Takeoff occurred during the percussion break in their rendition of the Neville Brothers’ wonderful New Orleans parade song, “Brother John.” While the rest of the five-man band clicked away on cowbells, drums and finger-cymbals, rhythm guitarist Ray Woodbury generated spacey, moonwalking tones in a refreshingly low-tech way--by blowing rhythmically into a couple of beer bottles.

This was delicious stuff: If there is anything more buoyant than the sound of a Mardi Gras parade, it’s the sound of a Mardi Gras parade conducted at zero gravity.

There was plenty of levity in Lindley’s show--his own impish stage presence, for openers: His scraggly hair and garish clothes made for a motley look, and he played the jester in song introductions delivered in an elfin falsetto or a carny barker’s exaggerated drawl. Lindley’s high, nasal singing voice lent a humorous cast to virtually every song, but it also carried a more plaintive dimension on seriocomic songs like “Ain’t No Way.”

In an exciting opening, Lindley and El Rayo-X merged humor with ferocious, precise musicianship.
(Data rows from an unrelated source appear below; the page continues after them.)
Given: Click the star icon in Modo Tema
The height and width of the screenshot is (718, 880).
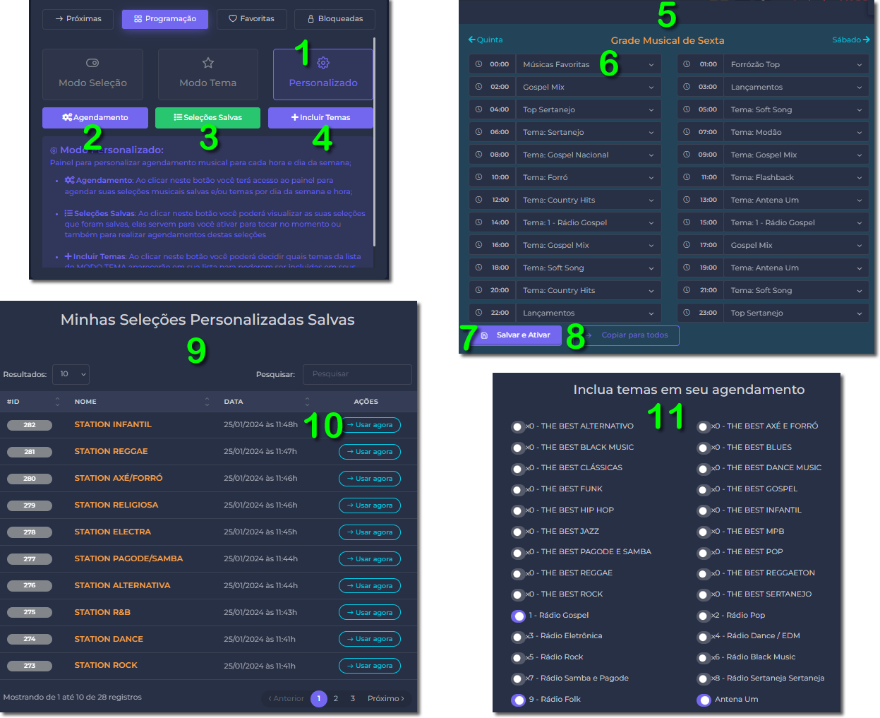Looking at the screenshot, I should coord(208,63).
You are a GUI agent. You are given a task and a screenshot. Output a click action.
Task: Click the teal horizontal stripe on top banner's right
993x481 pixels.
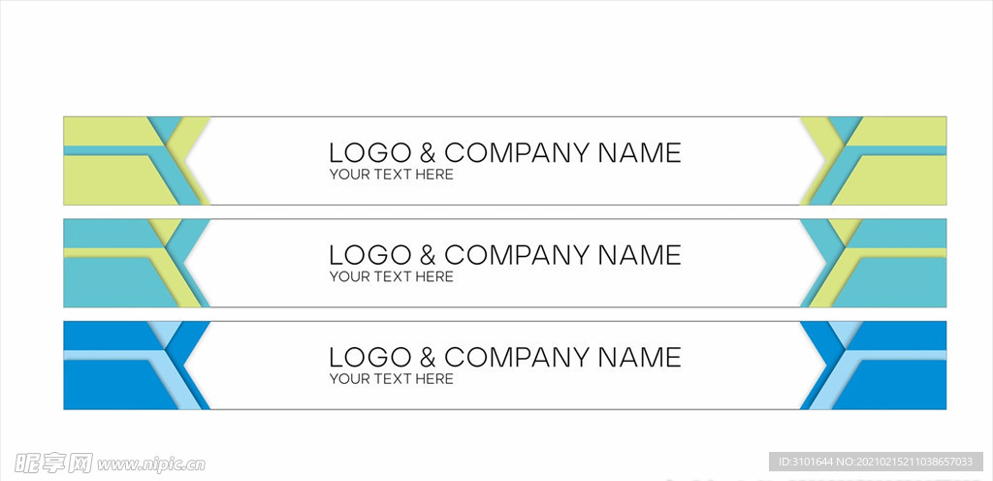tap(902, 150)
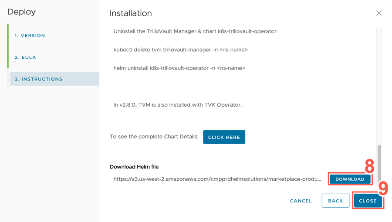Click the complete Chart Details text
Image resolution: width=392 pixels, height=222 pixels.
pyautogui.click(x=154, y=137)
They began with a fast, reggae permutation of “Papa Was A Rolling Stone,” drawn from their new album, “Very Greasy.” Then came “Talk to the Lawyer,” a prescient song, dating from 1982, in which Lindley caustically satirizes the sort of covert government operation that came to light last year with the Iran-Contra scandal.

Lindley dedicated the song to George Bush, then powered it with hard-hitting but elegant rock guitar leads. Walfredo Reyes, an exceptional drummer, added to the excitement with responsive playing that surged and ebbed at just the right moments in Lindley’s extended solo.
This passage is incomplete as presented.